§ **Goal of the exercise**
Each entry below should be restated word for word, without any picture it contains.

──────── Supplied records ────────

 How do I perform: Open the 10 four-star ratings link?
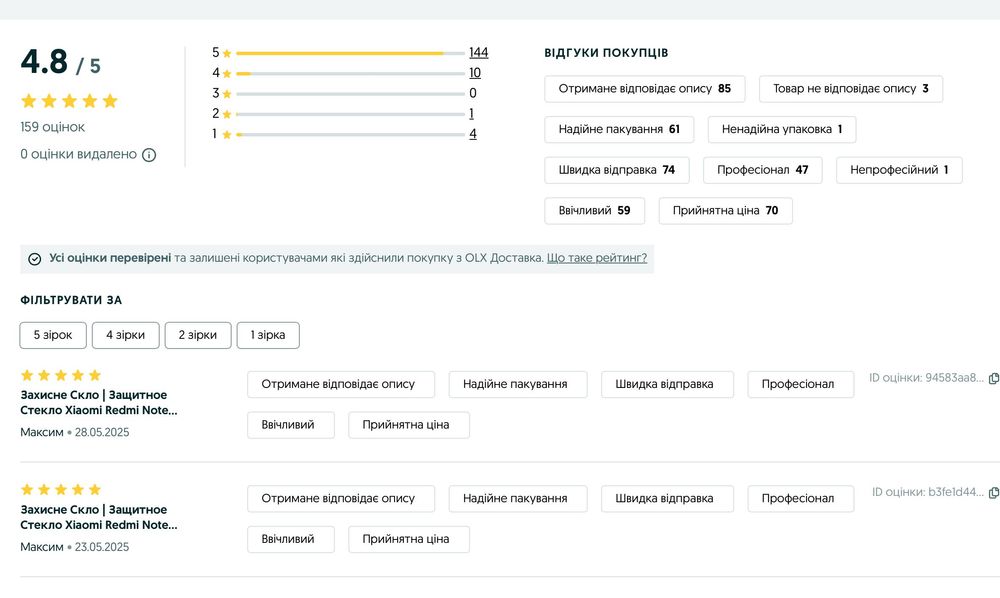[x=475, y=73]
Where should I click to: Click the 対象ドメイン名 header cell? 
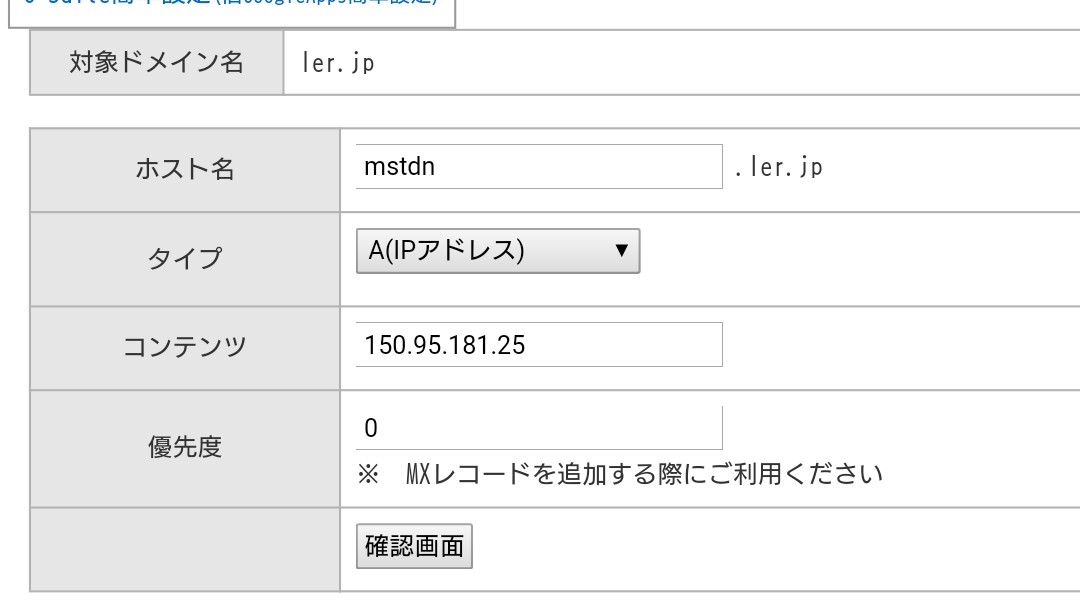tap(157, 62)
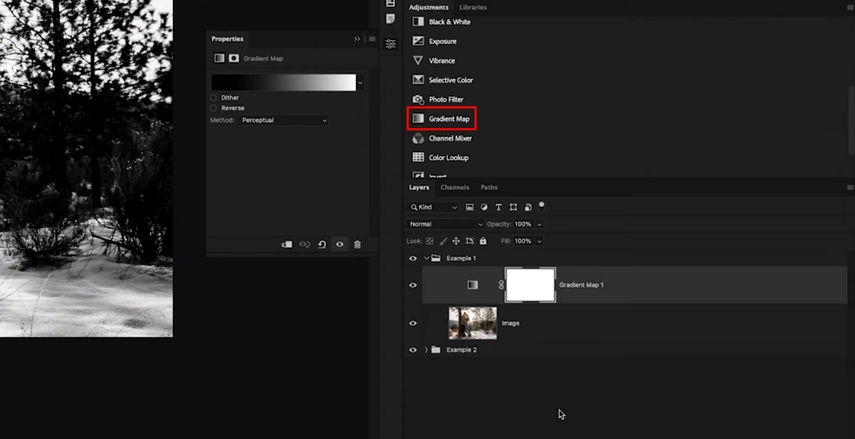The width and height of the screenshot is (855, 439).
Task: Select the Photo Filter adjustment icon
Action: pos(418,99)
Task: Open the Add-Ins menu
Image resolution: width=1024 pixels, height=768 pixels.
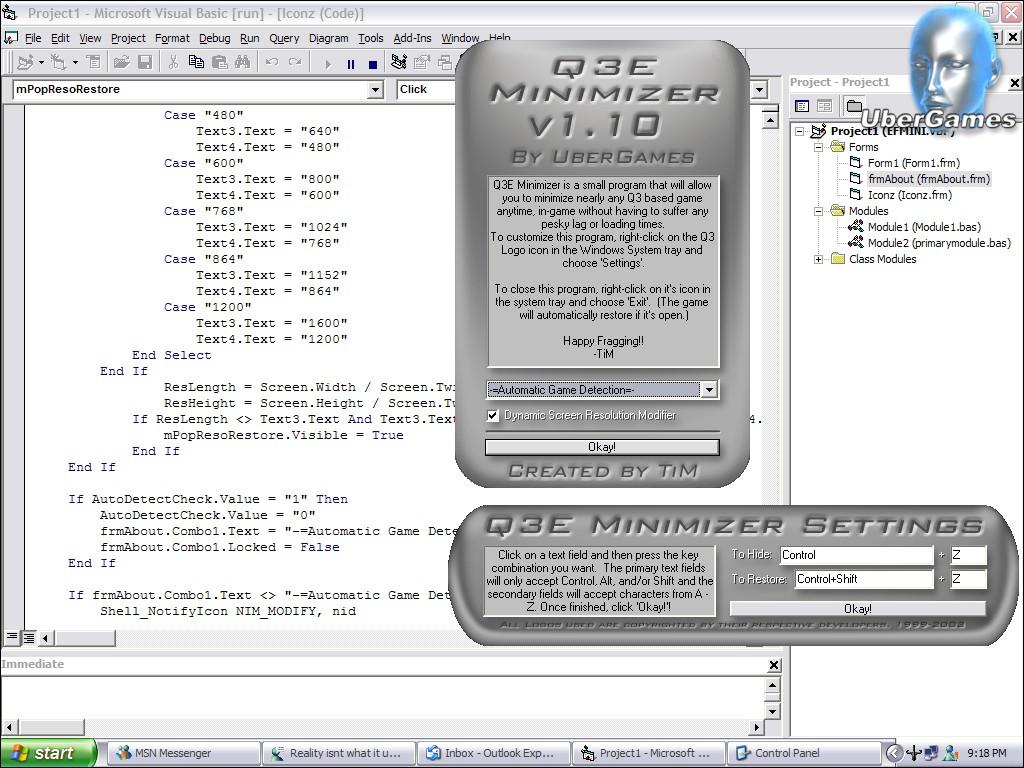Action: (x=412, y=38)
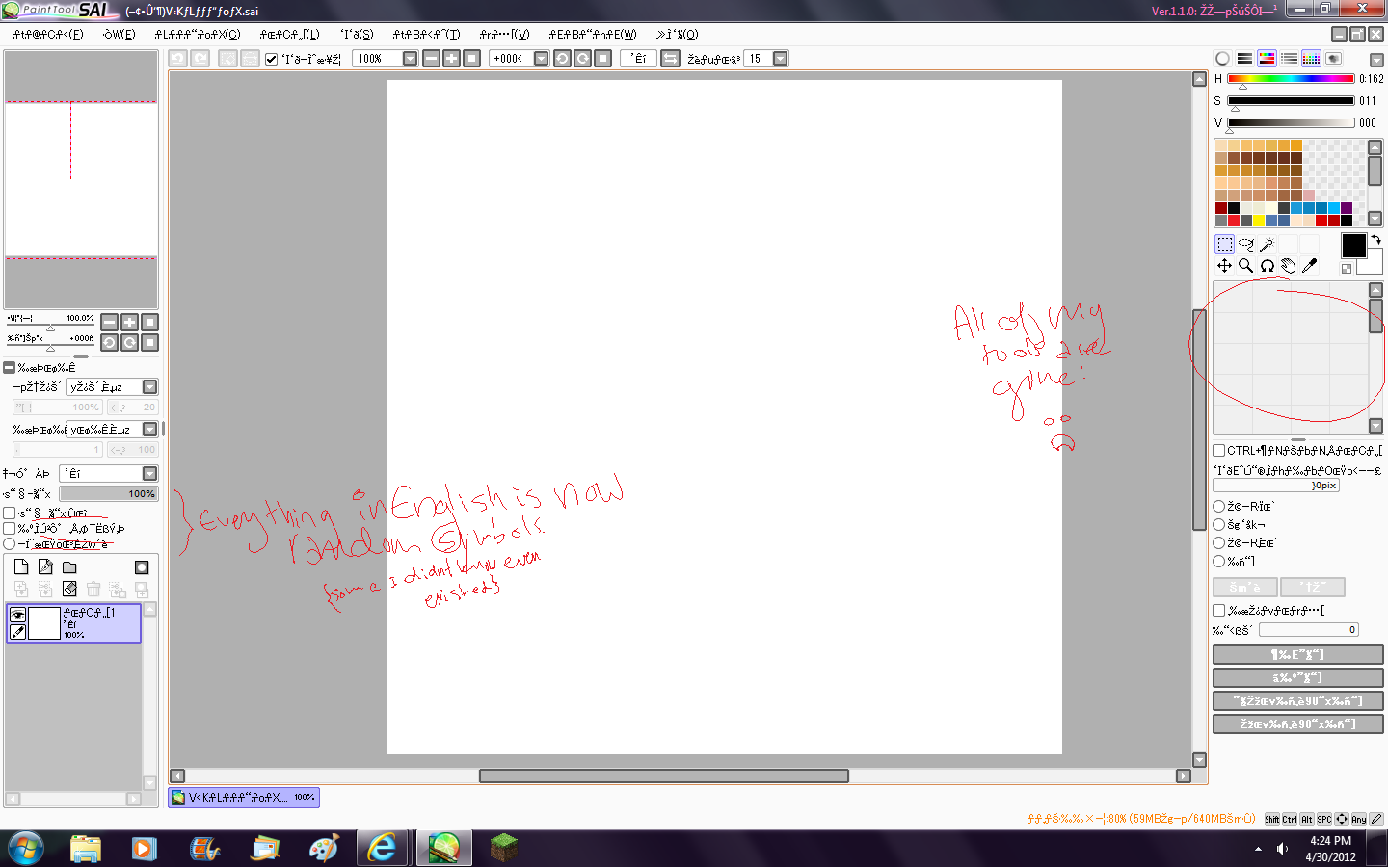Open the zoom percentage dropdown

(x=411, y=58)
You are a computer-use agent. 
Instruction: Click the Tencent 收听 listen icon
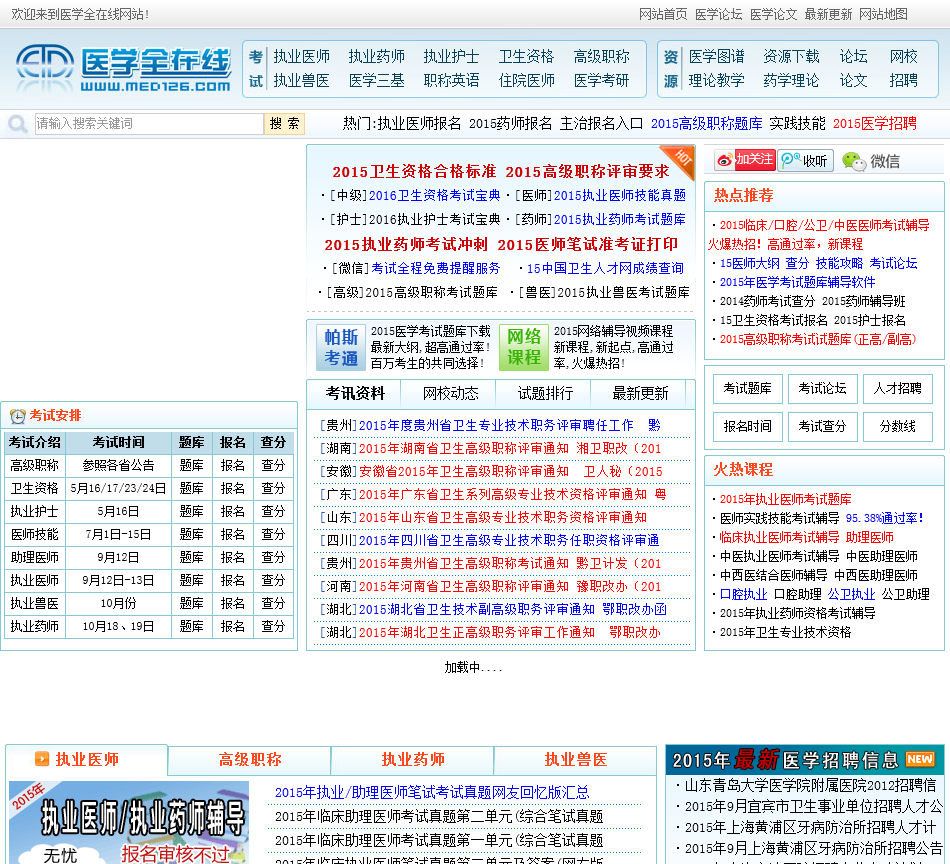[x=805, y=160]
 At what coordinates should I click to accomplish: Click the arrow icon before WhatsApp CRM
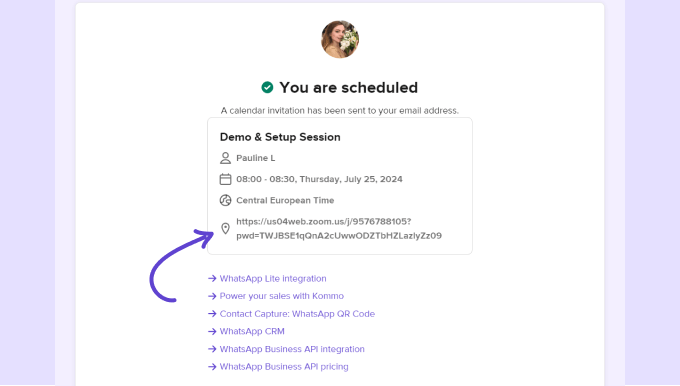pyautogui.click(x=212, y=331)
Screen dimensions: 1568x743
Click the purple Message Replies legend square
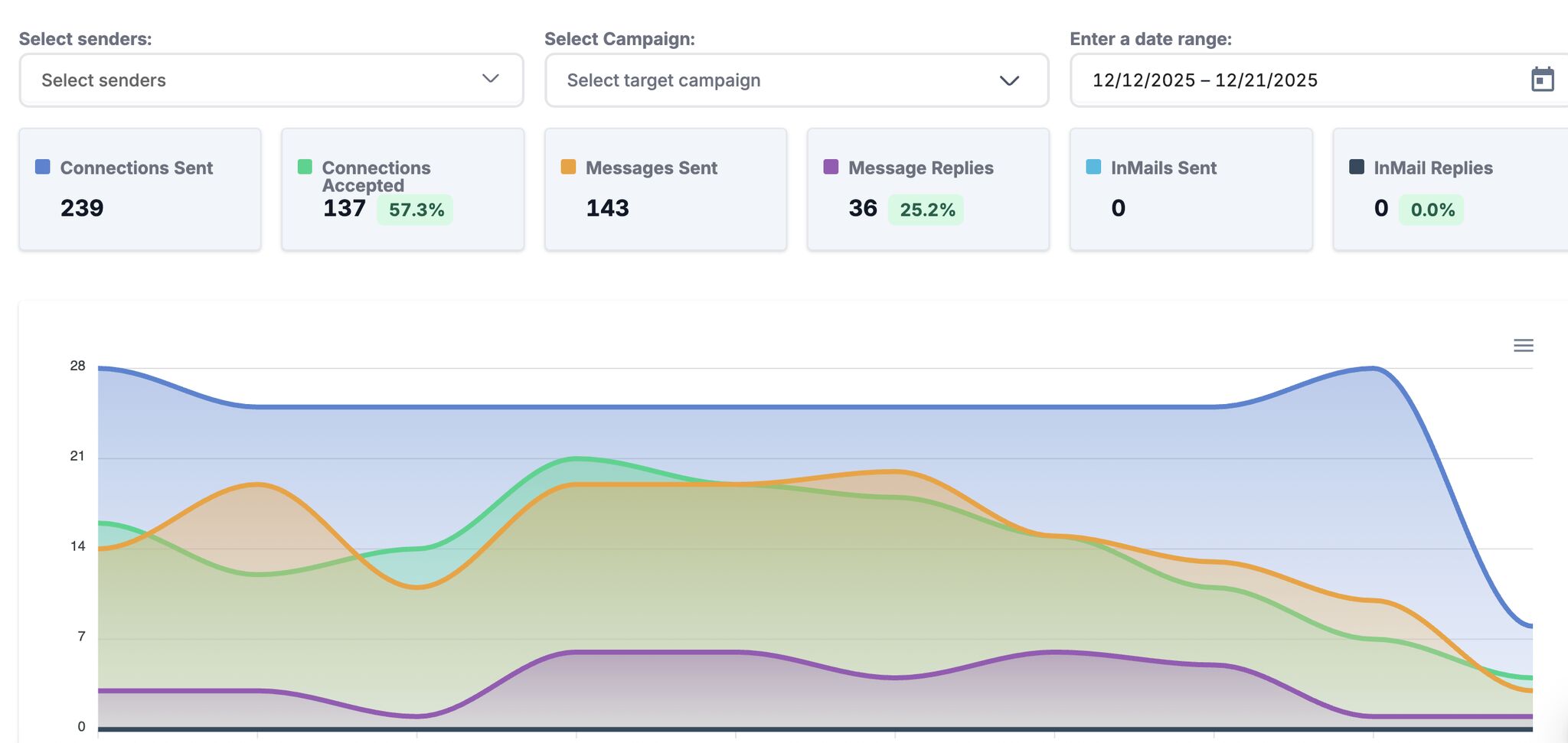(831, 167)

────────

§ **Result of the task**
 How do I perform: Open the 10 four-star ratings link?
[x=475, y=73]
Where should I click to: Click the 対象ドメイン名 header cell? 
tap(157, 62)
The width and height of the screenshot is (855, 439).
Task: Select the Photo Filter adjustment icon
Action: pos(418,99)
Task: Open the Add-Ins menu
Image resolution: width=1024 pixels, height=768 pixels.
Action: (x=412, y=38)
Open the zoom percentage dropdown

(x=411, y=58)
You are a computer-use agent. 
Instruction: Click the Tencent 收听 listen icon
[x=805, y=160]
 At what coordinates should I click to accomplish: Click the arrow icon before WhatsApp CRM
pyautogui.click(x=212, y=331)
Screen dimensions: 1568x743
Click the purple Message Replies legend square
(831, 167)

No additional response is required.